In a half-year trading update covering the year to June 30, the Charles Church group disclosed that revenue grew 12% to £1.66 billion, with the average selling price of its homes growing 3.5% to around £213,000.
"We have continued to experience good levels of customer demand since the group's AGM trading update on 27 April 2017, with the market taking the snap UK General Election in its stride.
"Consumer confidence remains resilient and compelling mortgage rates continue to offer good support to new home-buyers," Persimmon said.
Completion volumes rose 8% to 7,794 homes in the period, with total forward sales valued at £1.6 billion, an increase of 18% compared with last year.
Persimmon added that it expects the strong trading seen in the first six months of 2017 to lead to progress in its operating margin, exceeding "comfortably" the 25.7% delivered in the second half last year.

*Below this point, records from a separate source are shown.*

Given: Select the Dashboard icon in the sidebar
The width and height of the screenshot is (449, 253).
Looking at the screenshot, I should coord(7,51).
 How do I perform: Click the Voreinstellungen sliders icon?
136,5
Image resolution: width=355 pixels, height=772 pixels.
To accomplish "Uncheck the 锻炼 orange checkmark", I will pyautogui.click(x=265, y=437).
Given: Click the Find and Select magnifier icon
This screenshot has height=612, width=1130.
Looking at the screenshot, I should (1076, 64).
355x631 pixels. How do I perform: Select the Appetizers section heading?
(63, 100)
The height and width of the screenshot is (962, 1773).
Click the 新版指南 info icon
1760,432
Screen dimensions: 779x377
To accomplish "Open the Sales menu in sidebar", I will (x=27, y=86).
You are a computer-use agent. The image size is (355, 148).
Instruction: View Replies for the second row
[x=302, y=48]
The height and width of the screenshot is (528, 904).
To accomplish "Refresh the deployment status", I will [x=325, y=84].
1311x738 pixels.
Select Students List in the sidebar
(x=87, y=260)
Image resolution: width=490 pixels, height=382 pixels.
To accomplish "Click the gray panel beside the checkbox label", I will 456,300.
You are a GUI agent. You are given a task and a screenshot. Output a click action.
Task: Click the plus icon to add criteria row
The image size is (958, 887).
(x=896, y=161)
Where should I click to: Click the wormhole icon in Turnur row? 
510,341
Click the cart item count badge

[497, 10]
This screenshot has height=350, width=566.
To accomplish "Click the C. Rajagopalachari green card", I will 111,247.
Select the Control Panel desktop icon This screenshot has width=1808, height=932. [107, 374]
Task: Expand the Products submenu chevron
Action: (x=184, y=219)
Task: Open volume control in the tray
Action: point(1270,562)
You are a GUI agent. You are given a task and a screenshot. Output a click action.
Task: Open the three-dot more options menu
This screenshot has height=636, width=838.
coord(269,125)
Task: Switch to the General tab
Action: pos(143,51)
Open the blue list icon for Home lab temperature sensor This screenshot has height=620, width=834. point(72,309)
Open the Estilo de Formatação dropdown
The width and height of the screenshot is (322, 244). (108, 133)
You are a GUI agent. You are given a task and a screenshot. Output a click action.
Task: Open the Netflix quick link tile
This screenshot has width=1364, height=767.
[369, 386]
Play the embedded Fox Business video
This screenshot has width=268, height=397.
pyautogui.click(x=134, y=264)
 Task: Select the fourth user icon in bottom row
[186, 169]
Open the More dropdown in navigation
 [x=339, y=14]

The firm added: "Successful execution of the long-term strategy launched in 2012 has placed the group in a very strong financial position, with an excellent asset platform designed to position Persimmon for success through the housing cycle."
The update comes after Halifax last month reported a slowdown in the housing market when Prime Minister Theresa May's calamitous decision to call a snap election led to increased uncertainty among house-buyers.
Persimmon shares rose over 3% in morning trading to 2,359p.
Nicholas Hyett, equity analyst at Hargreaves Lansdown, said while momentum continues to build, the prospect of rising interest rates "remains something of a bogeyman".
But he added: "It looks highly unlikely that interest rates are going to rise rapidly, and we think households should be able to stomach a return to the 0.5% base rate we saw before the referendum pretty comfortably.
"In any case, Persimmon's geographic diversity and relatively low exposure to London and the South East means it's less exposed to the areas where affordability has become most stretched and a rise in mortgage rates would be most damaging."